11200 Manchaca Rd, Bldg 4, Ste 1, Austin, TX

Welcome to my blog! Here you can find some helpful tips and information on how to keep your Tiny Texans' teeth healthy and strong! If you have any questions or topics you would like addressed, please email them to


Keep smiling,


Dr. Christina

By tinytexans45006907, Feb 5 2018 08:33PM

February is Children’s Dental Health Month, and we’re excited to kick things off with some tips on brushing teeth. We made a Love Your Teeth coloring sheet, that you can download and print for your kiddos as we go over one way you can love your teeth each week in February.

Creating good dental habits for your children should start as soon as they wake up. Before breakfast, you should brush your teeth with your kiddos. When children learning good habits, modeling the behavior can be beneficial. Let them watch you, and then work with them on their skills.

To start with, make sure you’re using a soft bristle toothbrush. If your child can spit their toothpaste in the sink, use a pea sized amount of toothpaste. If you find they’re swallowing their toothpaste, use a very small amount that is about the size of a grain of rice.
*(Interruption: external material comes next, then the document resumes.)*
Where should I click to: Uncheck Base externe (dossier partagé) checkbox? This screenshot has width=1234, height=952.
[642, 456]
It’s a good idea to establish a consistent brushing pattern. This will ensure that all areas of the mouth are taken care of. Start at the same place, on the same side, and follow the same order when teaching your kids how to brush. For example, start on the left side with your bottom molars. Work your way around to the front bottom teeth, then the right bottom teeth. Be sure you’re paying attention to the back AND front of teeth surfaces. You’ll also want to make sure that they/you are paying attention to the gumline.
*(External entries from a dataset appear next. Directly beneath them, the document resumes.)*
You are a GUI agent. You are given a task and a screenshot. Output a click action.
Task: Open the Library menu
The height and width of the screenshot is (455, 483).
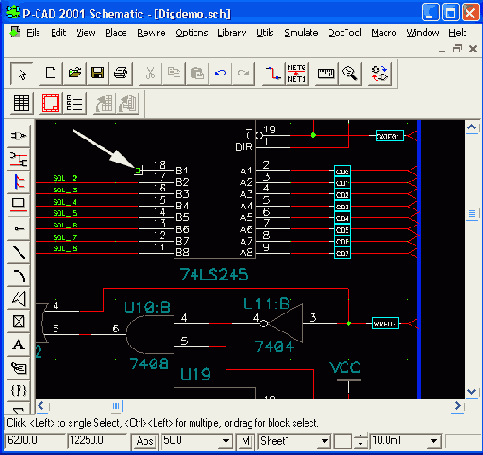tap(232, 33)
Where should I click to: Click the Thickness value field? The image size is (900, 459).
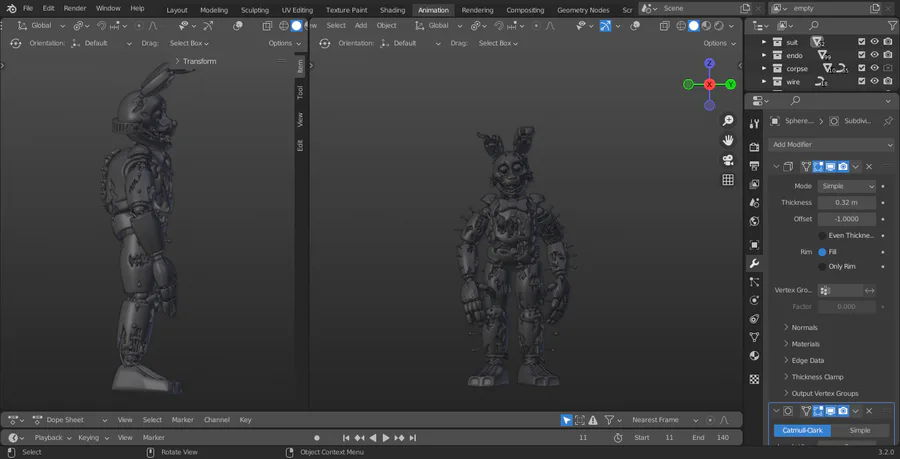846,203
Let your kids take control and have some say. Encourage them to take turns with you so that they learn how to brush, and you make sure their teeth are being cleaned thoroughly. You can also make a game of it! You can make believe and play dentist office. Let them brush your teeth, then take a turn being dentist and brush theirs.

You could also play follow the leader, or simon says. You be the leader and brush an area of your teeth, then have your kiddo follow. Or, use command games like simon says to make sure all of the areas of their mouth get brushed.

You might also want to have a variety of toothbrushes and toothpastes on hand. That way, they have a fun choice to make every morning and evening.

Another way to bring some fun to tooth brushing is to play some music! We’ve been posting two minute tooth brushing songs on our Facebook page to help make your time at the sink a little more lively.

If you have any brushing resistance, you can always bring them into our office for a brushing lesson, and a long talk about sugar bugs and cavities.

If you have any questions, or have a topic you’d like us to write about on our blog, please let us know!

By tinytexans45006907, Apr 15 2017 03:00AM

Easter season is upon us and many children are looking forward to the Easter baskets full of treats and the big egg hunt. Here are 3 tips from Dr. Christina Ramirez at Tiny Texans Pediatric Dentistry to keep your child’s Easter fun from turning into a cavity:

1.It does not have to be about the candy. Most children are excited to receive other toys, coloring books, or stuffed animals in their Easter basket. Since the days activities revolve around being outside try adding things like bubbles, sidewalk chalk, or jump ropes. You can even stuff the plastic eggs they hunt for with small goodies like toy jewelry, small toy dinosaurs, bouncy balls, or spin tops.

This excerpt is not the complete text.